Format every line of the items below as a JSON list of strings, one string per line, with blank lines left out.

_____

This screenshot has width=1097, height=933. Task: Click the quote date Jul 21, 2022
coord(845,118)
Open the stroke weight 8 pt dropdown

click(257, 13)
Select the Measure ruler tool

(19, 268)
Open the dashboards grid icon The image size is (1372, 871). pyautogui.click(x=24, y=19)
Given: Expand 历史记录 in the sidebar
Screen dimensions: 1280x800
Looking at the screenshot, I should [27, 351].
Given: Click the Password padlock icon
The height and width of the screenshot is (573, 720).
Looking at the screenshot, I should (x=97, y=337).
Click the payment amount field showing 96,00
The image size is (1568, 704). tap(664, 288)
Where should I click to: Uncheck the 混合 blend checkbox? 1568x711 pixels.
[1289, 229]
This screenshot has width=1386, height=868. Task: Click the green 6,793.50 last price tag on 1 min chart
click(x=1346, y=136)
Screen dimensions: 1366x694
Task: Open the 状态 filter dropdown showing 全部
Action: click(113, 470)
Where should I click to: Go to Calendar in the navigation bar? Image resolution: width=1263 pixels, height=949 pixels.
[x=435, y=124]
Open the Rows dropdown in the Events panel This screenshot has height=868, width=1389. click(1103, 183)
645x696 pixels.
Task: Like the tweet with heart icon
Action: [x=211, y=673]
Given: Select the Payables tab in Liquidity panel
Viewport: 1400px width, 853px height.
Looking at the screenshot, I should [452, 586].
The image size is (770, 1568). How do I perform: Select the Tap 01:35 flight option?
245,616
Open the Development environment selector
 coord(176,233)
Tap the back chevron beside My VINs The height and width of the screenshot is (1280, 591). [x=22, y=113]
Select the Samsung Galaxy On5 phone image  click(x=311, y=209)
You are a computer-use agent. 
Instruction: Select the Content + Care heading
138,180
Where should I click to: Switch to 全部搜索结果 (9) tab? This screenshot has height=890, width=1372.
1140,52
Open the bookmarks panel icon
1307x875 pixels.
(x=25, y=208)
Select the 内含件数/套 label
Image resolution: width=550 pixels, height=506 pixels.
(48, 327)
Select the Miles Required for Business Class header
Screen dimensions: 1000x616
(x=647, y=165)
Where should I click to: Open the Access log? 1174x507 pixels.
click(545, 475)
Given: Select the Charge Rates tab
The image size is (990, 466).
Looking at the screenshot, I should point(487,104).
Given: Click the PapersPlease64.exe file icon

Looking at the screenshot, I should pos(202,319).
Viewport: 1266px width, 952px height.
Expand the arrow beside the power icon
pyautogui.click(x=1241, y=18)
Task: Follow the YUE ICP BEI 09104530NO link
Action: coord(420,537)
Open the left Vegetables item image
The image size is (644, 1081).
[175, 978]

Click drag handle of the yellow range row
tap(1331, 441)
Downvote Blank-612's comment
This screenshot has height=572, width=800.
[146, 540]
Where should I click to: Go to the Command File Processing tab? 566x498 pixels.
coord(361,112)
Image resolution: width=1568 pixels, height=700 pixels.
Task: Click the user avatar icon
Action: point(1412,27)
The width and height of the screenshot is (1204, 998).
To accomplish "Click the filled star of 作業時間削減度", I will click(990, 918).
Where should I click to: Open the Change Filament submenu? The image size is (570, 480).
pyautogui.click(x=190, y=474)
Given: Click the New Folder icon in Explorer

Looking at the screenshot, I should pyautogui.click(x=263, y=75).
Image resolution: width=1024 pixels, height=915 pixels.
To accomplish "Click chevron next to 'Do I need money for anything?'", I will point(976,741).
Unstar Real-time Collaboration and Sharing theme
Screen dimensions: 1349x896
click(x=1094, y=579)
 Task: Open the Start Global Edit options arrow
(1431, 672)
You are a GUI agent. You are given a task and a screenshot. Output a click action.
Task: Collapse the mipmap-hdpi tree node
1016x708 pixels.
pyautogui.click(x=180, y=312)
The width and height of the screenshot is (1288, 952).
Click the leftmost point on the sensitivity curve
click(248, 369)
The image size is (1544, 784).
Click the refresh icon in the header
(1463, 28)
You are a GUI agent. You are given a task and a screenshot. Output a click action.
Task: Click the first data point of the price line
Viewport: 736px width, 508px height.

_____

■ Exercise solution ■
[
  "This screenshot has width=1097, height=933. Task: Click the quote date Jul 21, 2022",
  "coord(845,118)",
  "Open the stroke weight 8 pt dropdown",
  "click(257, 13)",
  "Select the Measure ruler tool",
  "(19, 268)",
  "Open the dashboards grid icon The image size is (1372, 871). pyautogui.click(x=24, y=19)",
  "Given: Expand 历史记录 in the sidebar",
  "Screen dimensions: 1280x800",
  "Looking at the screenshot, I should [27, 351].",
  "Given: Click the Password padlock icon",
  "The height and width of the screenshot is (573, 720).",
  "Looking at the screenshot, I should (x=97, y=337).",
  "Click the payment amount field showing 96,00",
  "The image size is (1568, 704). tap(664, 288)",
  "Where should I click to: Uncheck the 混合 blend checkbox? 1568x711 pixels.",
  "[1289, 229]",
  "This screenshot has width=1386, height=868. Task: Click the green 6,793.50 last price tag on 1 min chart",
  "click(x=1346, y=136)",
  "Screen dimensions: 1366x694",
  "Task: Open the 状态 filter dropdown showing 全部",
  "Action: click(113, 470)",
  "Where should I click to: Go to Calendar in the navigation bar? Image resolution: width=1263 pixels, height=949 pixels.",
  "[x=435, y=124]",
  "Open the Rows dropdown in the Events panel This screenshot has height=868, width=1389. click(1103, 183)",
  "645x696 pixels.",
  "Task: Like the tweet with heart icon",
  "Action: [x=211, y=673]",
  "Given: Select the Payables tab in Liquidity panel",
  "Viewport: 1400px width, 853px height.",
  "Looking at the screenshot, I should [452, 586].",
  "The image size is (770, 1568). How do I perform: Select the Tap 01:35 flight option?",
  "245,616",
  "Open the Development environment selector",
  " coord(176,233)",
  "Tap the back chevron beside My VINs The height and width of the screenshot is (1280, 591). [x=22, y=113]",
  "Select the Samsung Galaxy On5 phone image  click(x=311, y=209)",
  "You are a computer-use agent. ",
  "Instruction: Select the Content + Care heading",
  "138,180",
  "Where should I click to: Switch to 全部搜索结果 (9) tab? This screenshot has height=890, width=1372.",
  "1140,52",
  "Open the bookmarks panel icon",
  "1307x875 pixels.",
  "(x=25, y=208)",
  "Select the 内含件数/套 label",
  "Image resolution: width=550 pixels, height=506 pixels.",
  "(48, 327)",
  "Select the Miles Required for Business Class header",
  "Screen dimensions: 1000x616",
  "(x=647, y=165)",
  "Where should I click to: Open the Access log? 1174x507 pixels.",
  "click(545, 475)",
  "Given: Select the Charge Rates tab",
  "The image size is (990, 466).",
  "Looking at the screenshot, I should point(487,104).",
  "Given: Click the PapersPlease64.exe file icon",
  "Looking at the screenshot, I should pos(202,319).",
  "Viewport: 1266px width, 952px height.",
  "Expand the arrow beside the power icon",
  "pyautogui.click(x=1241, y=18)",
  "Task: Follow the YUE ICP BEI 09104530NO link",
  "Action: coord(420,537)",
  "Open the left Vegetables item image",
  "The image size is (644, 1081).",
  "[175, 978]",
  "Click drag handle of the yellow range row",
  "tap(1331, 441)",
  "Downvote Blank-612's comment",
  "This screenshot has height=572, width=800.",
  "[146, 540]",
  "Where should I click to: Go to the Command File Processing tab? 566x498 pixels.",
  "coord(361,112)",
  "Image resolution: width=1568 pixels, height=700 pixels.",
  "Task: Click the user avatar icon",
  "Action: point(1412,27)",
  "The width and height of the screenshot is (1204, 998).",
  "To accomplish \"Click the filled star of 作業時間削減度\", I will click(990, 918).",
  "Where should I click to: Open the Change Filament submenu? The image size is (570, 480).",
  "pyautogui.click(x=190, y=474)",
  "Given: Click the New Folder icon in Explorer",
  "Looking at the screenshot, I should pyautogui.click(x=263, y=75).",
  "Image resolution: width=1024 pixels, height=915 pixels.",
  "To accomplish \"Click chevron next to 'Do I need money for anything?'\", I will point(976,741).",
  "Unstar Real-time Collaboration and Sharing theme",
  "Screen dimensions: 1349x896",
  "click(x=1094, y=579)",
  " Task: Open the Start Global Edit options arrow",
  "(1431, 672)",
  "You are a GUI agent. You are given a task and a screenshot. Output a click action.",
  "Task: Collapse the mipmap-hdpi tree node",
  "1016x708 pixels.",
  "pyautogui.click(x=180, y=312)",
  "The width and height of the screenshot is (1288, 952).",
  "Click the leftmost point on the sensitivity curve",
  "click(248, 369)",
  "The image size is (1544, 784).",
  "Click the refresh icon in the header",
  "(1463, 28)",
  "You are a GUI agent. You are given a task and a screenshot. Output a click action.",
  "Task: Click the first data point of the price line",
  "Viewport: 736px width, 508px height."
]